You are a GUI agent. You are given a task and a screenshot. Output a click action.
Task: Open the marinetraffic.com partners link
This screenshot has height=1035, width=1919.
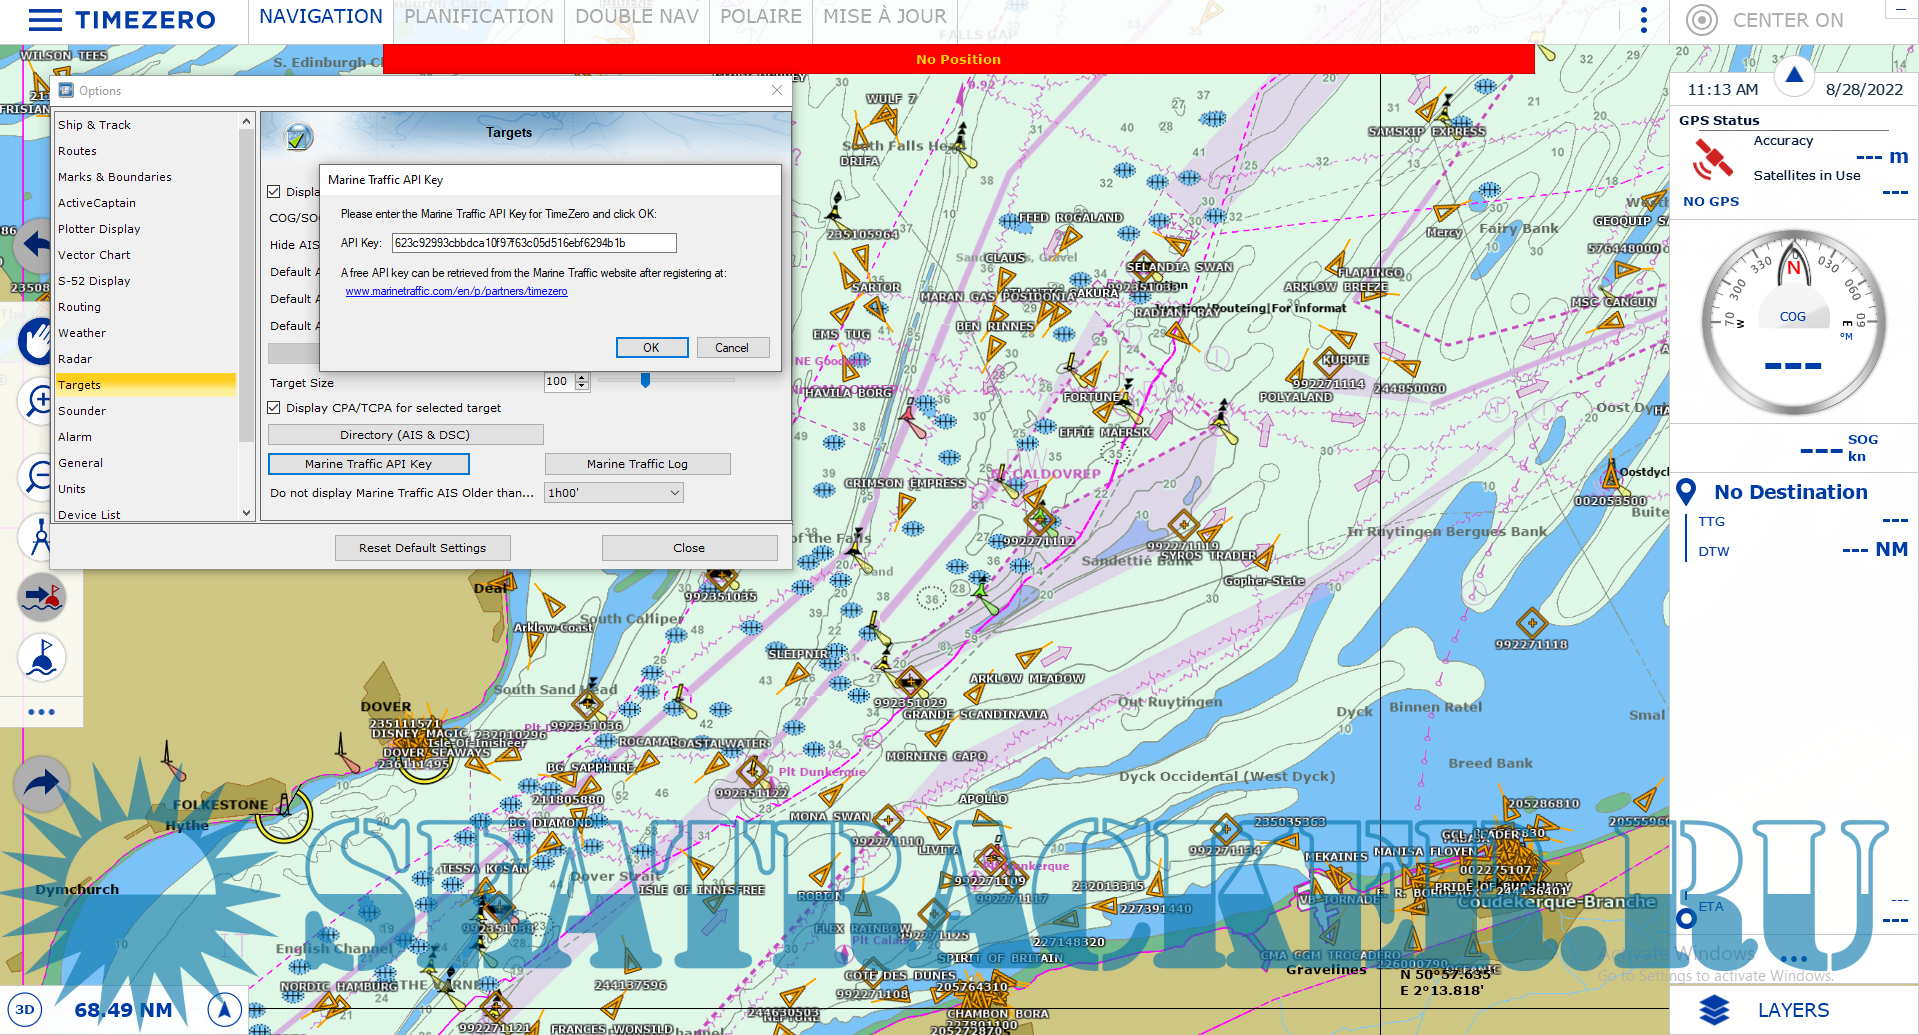tap(456, 292)
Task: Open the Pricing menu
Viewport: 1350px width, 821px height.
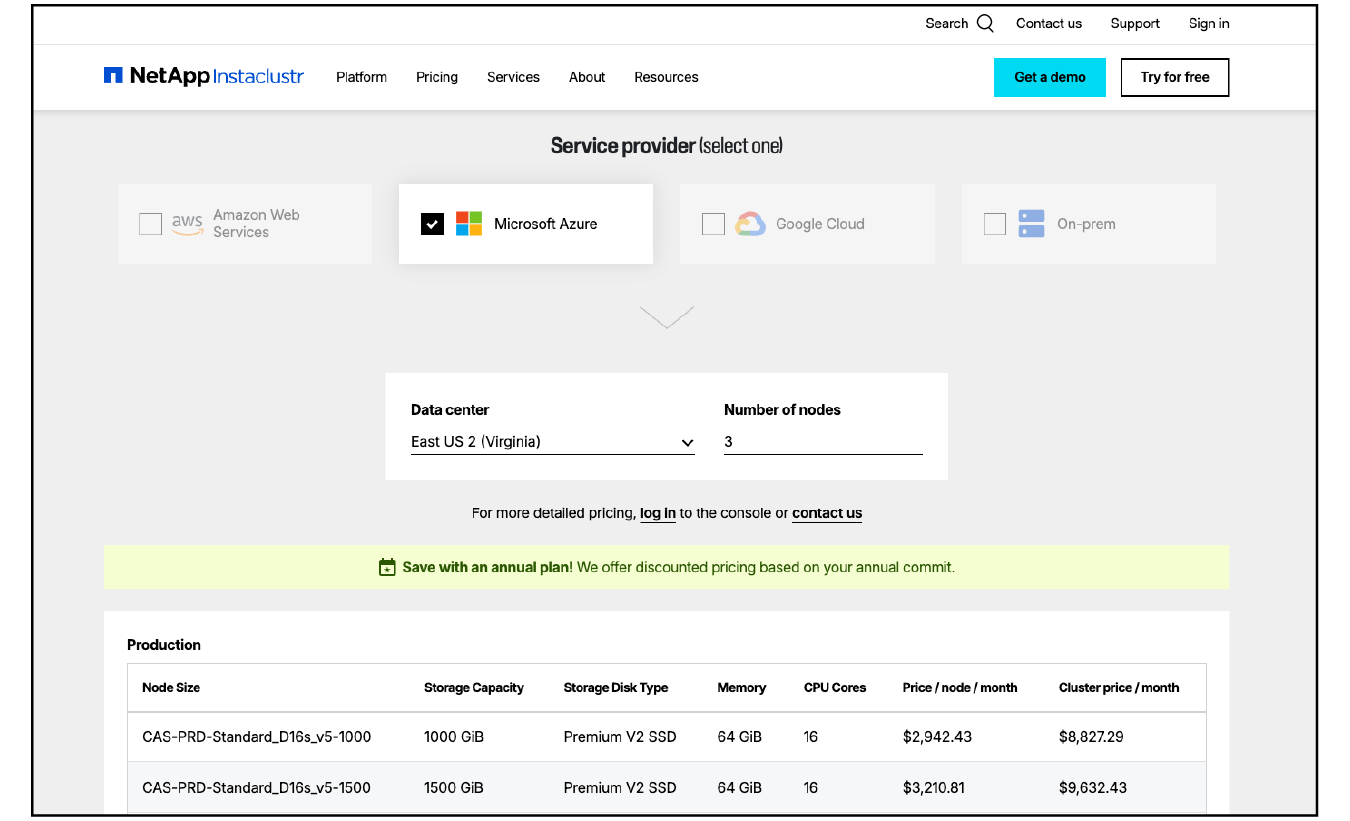Action: pos(437,76)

■ ■ ■ ■

Update the lines above by replacing each occurrence of "screenshot" with "screen image" and leaving everything else unchanged. Omit the pictures from your answer.

You are a GUI agent. You are given a task and a screen image. Output a click action.
Task: Open the marinetraffic.com partners link
This screen image has height=1035, width=1919.
tap(456, 292)
Task: Open the Pricing menu
Viewport: 1350px width, 821px height.
Action: pos(437,76)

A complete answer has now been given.